Прошло много часов, прежде чем мой отец возвратился. Без сил, но счастливый. Еще в коридоре он крикнул нам: «Детишки, ну и повезло же мне! Так повезло! Доктора что-то нашли в моих легких. Что? Сам не знаю. Самое главное? меня не взяли, и этого мне достаточно».
С души малышей упал большой камень.
Пусть меня хватит удар, если…
Между мной и отцом шла постоянная война. Хотя мы горячо любили друг друга. С раннего детства я была оптимисткой. Накажет ли меня господь бог или хватит меня удар, если я сделаю нечто такое, что запрещает религия? Я должна была это испробовать. Я была не только толстым, но и веселым ребенком, да и немного упрямым.
Субботний праздник начинался еще в пятницу вечером, когда заходило солнце. Начинался саббат, так говорили евреи с Востока. В каждую субботу я поддразнивала отца, мать и «святой дух» какой-нибудь шалостью. В субботу не разрешалось разжигать огонь, зажигать свет, да и тушить его тоже. Ну а кто же должен был выключать газовые лампы, когда мы после затянувшейся праздничной трапезы укладывались на покой? Поскольку я лучше других говорила по-немецки, меня посылали на улицу найти «гоя», который должен был это сделать. Но я никого не находила и возвращалась одна. Не произнося ни слова, шла к газовому крану и закрывала его. «"Гоя» я не смогла найти, но нашлась одна "гойка»,? говорила я в темноту. Малыши смеялись. Взрослые молчали, ибо и они совершали грех. Они не должны были меня посылать. Но когда говоришь «а», надо сказать и «б». Понимала я это просто инстинктивно, как все дети. Мне было одиннадцать лет. Я еще не знала, что такое осмысленный протест. Но бесчисленные законы, ритуалы, обычаи замучили меня. Например, в субботу было запрещено прикасаться к деньгам. Следовательно, ничего нельзя было купить. Казалось бы, ничего нельзя было и продать. Но люди с набитыми кошельками обделывали и в «святые дни» отличные делишки, даже в синагоге, не прикасаясь к деньгам. И не произнося ни слова. Во время молитвы говорить не разрешалось. Но для чего существует язык жестов?
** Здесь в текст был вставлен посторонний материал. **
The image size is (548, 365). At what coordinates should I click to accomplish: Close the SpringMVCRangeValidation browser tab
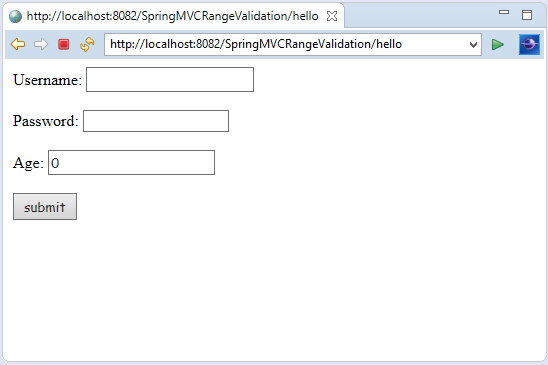[x=332, y=16]
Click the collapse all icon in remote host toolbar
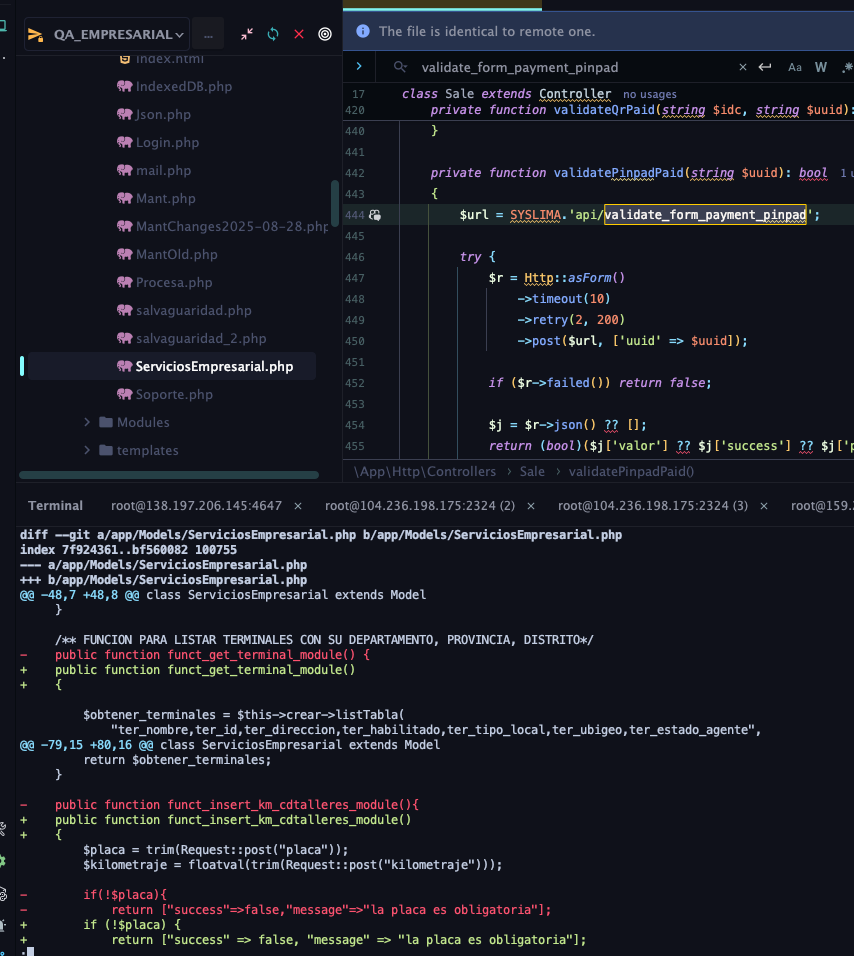Screen dimensions: 854x956 tap(247, 34)
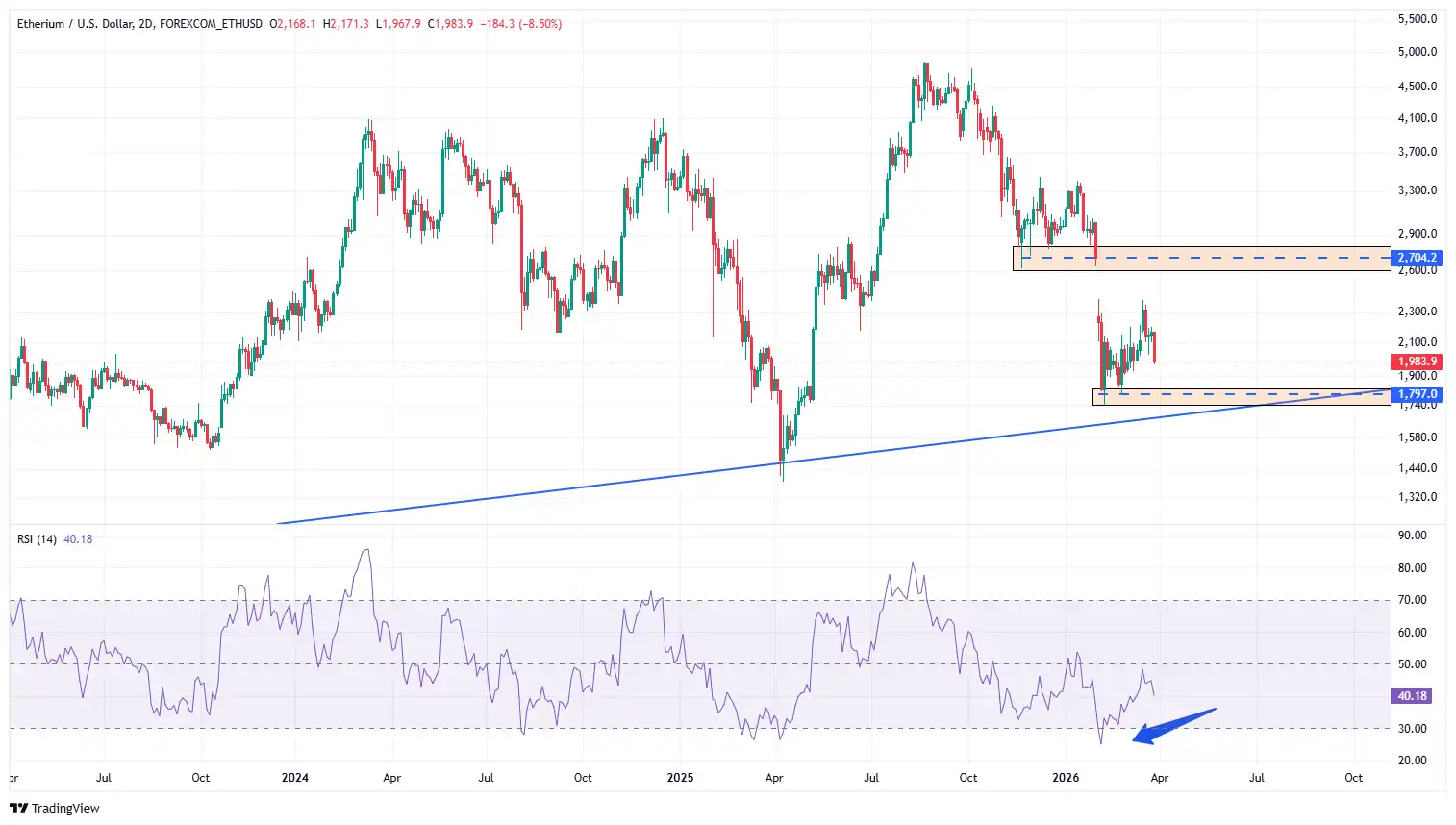Select the blue arrow on RSI panel

(1173, 725)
Как-то в субботу утром я послала свою четырехлетнюю племянницу в соседнюю бакалейную лавку. Лавка принадлежала нееврею. Здесь нам давали в кредит. Племянница должна была купить для меня кусок мыла, а для себя леденец. В субботу было запрещено мыться с мылом. Тереть мылом руки. Прежде чем отец уходил в синагогу, он прятал мыло так, что его нельзя было найти. Племянница вернулась, гордая тем, что совершила свою первую покупку в жизни. Я внушила ей не говорить деду ни слова об этом. Но едва он переступил порог, как она крикнула: «Деда, честное слово, я не покупала мыла для тети Мишкет». Отец прочел мне такую нотацию, что я уже видела себя в аду. Хорошо, что я не получила пощечину.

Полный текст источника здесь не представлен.